TASK INSTRUCTIONS: Set out everything from the line containing "Describe the element" down to the line containing "I want to click" as a numbered list, skipping blank lines. Leave the pictures out of your answer.

INFORMATION SHOWN:

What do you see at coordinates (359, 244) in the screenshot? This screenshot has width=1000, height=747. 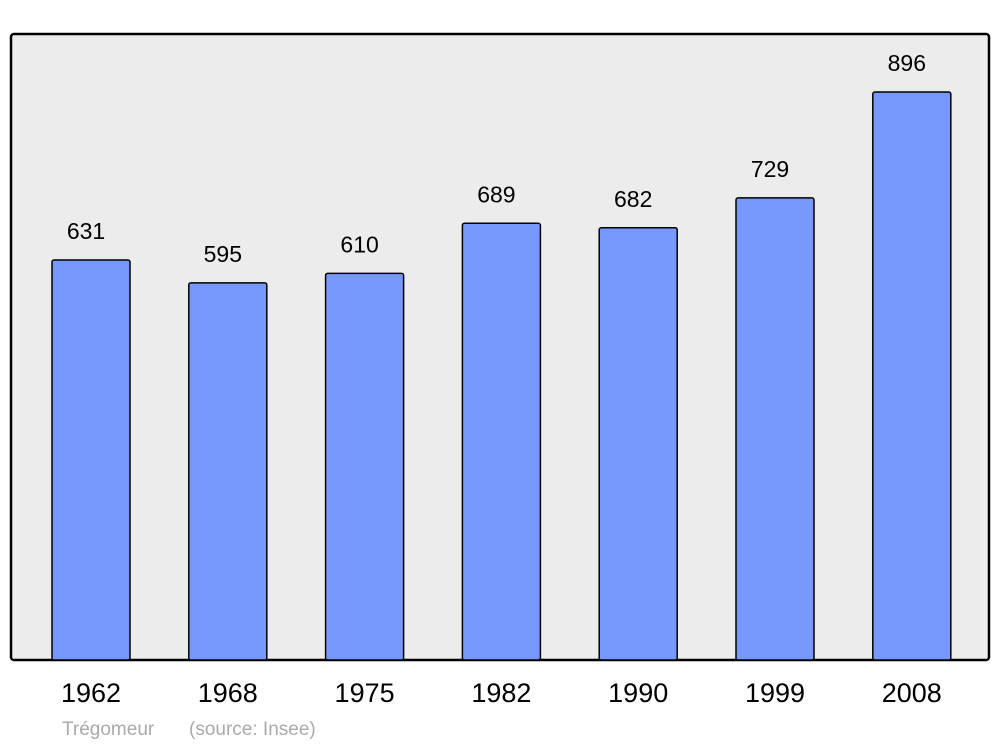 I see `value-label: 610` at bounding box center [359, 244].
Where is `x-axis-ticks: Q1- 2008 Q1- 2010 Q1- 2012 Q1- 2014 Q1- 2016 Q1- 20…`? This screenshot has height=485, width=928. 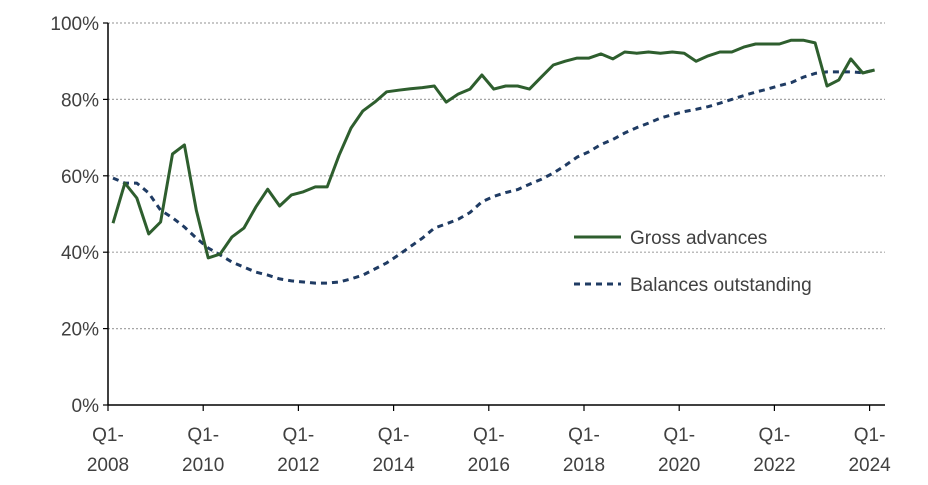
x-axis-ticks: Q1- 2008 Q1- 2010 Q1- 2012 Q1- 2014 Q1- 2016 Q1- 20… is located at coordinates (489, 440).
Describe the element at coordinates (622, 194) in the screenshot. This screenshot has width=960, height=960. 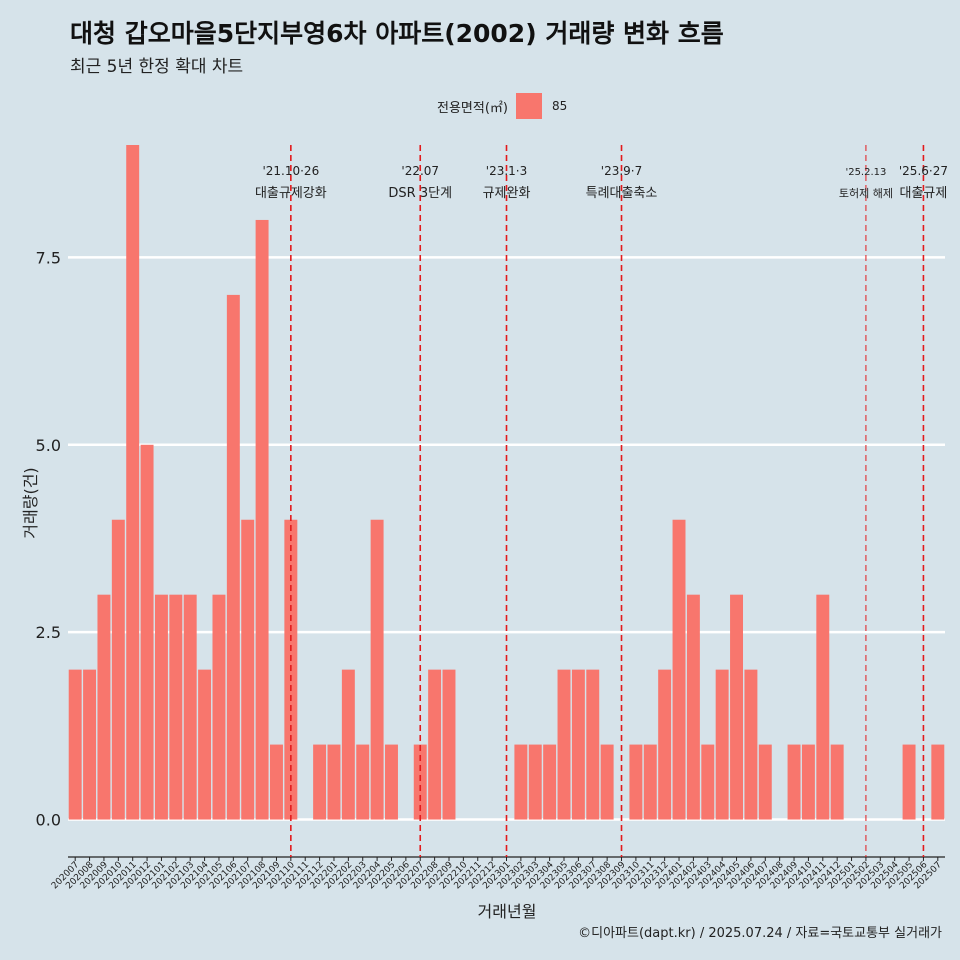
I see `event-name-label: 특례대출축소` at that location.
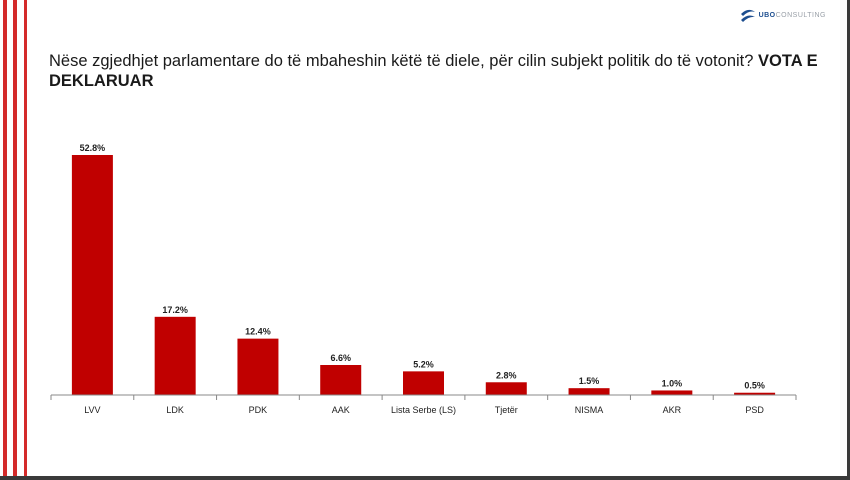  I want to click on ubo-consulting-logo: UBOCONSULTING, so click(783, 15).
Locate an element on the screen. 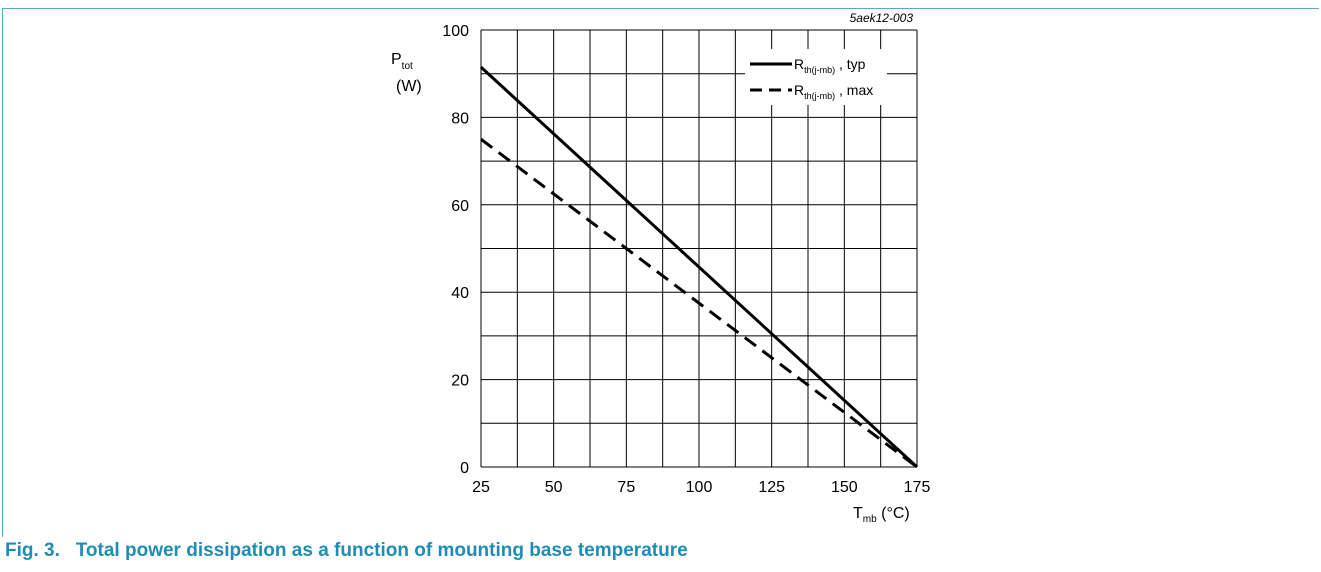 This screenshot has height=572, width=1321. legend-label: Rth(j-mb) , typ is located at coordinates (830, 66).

EXERCISE RESULT:
1. Describe the element at coordinates (622, 194) in the screenshot. This screenshot has width=960, height=960. 
2. I see `event-name-label: 특례대출축소` at that location.
3.   I want to click on ubo-consulting-logo: UBOCONSULTING, so click(783, 15).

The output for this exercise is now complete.